→ **RECORDED DATA**
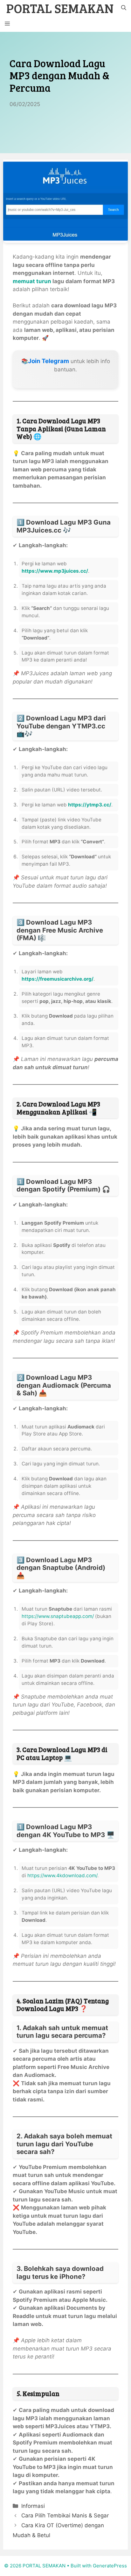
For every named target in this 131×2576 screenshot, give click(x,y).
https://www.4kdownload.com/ (62, 1875)
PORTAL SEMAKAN (60, 8)
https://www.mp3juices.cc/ (55, 571)
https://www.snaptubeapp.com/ (58, 1616)
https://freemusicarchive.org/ (57, 979)
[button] (123, 8)
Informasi (33, 2506)
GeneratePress (110, 2566)
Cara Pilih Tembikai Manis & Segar (65, 2515)
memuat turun (32, 281)
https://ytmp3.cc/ (89, 805)
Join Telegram (48, 361)
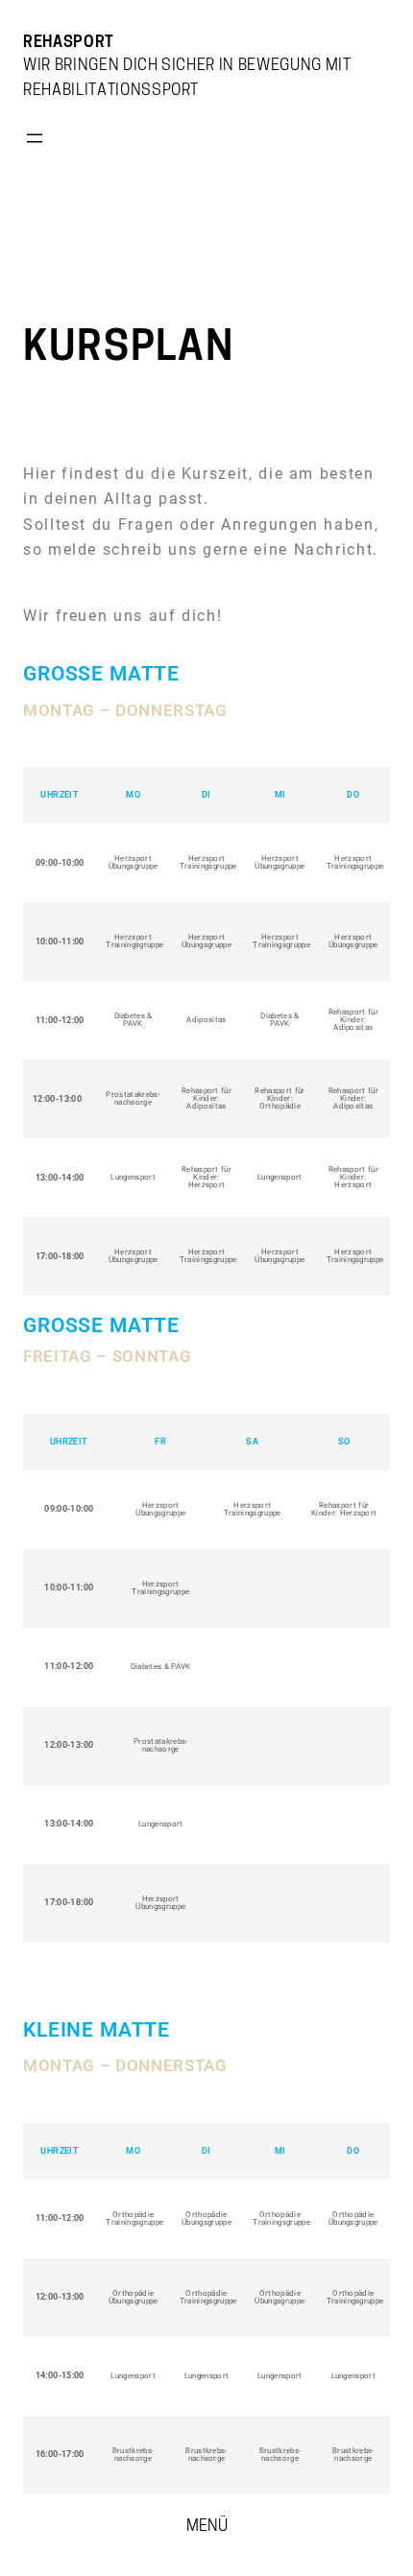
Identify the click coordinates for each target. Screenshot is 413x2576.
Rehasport (68, 43)
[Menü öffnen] (34, 138)
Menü (207, 2527)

→ **PROBLEM TO WORK ON**
Repeat the lines of the records verbatim, starting at the line containing "[button] (123, 8)" and stopping after the final line. Images stay out.

→ **OUTPUT OF THE EXERCISE**
[button] (123, 8)
Informasi (33, 2506)
GeneratePress (110, 2566)
Cara Pilih Tembikai Manis & Segar (65, 2515)
memuat turun (32, 281)
https://ytmp3.cc/ (89, 805)
Join Telegram (48, 361)
Identify the click coordinates for each target. Screenshot is 413x2576.
Rehasport (68, 43)
[Menü öffnen] (34, 138)
Menü (207, 2527)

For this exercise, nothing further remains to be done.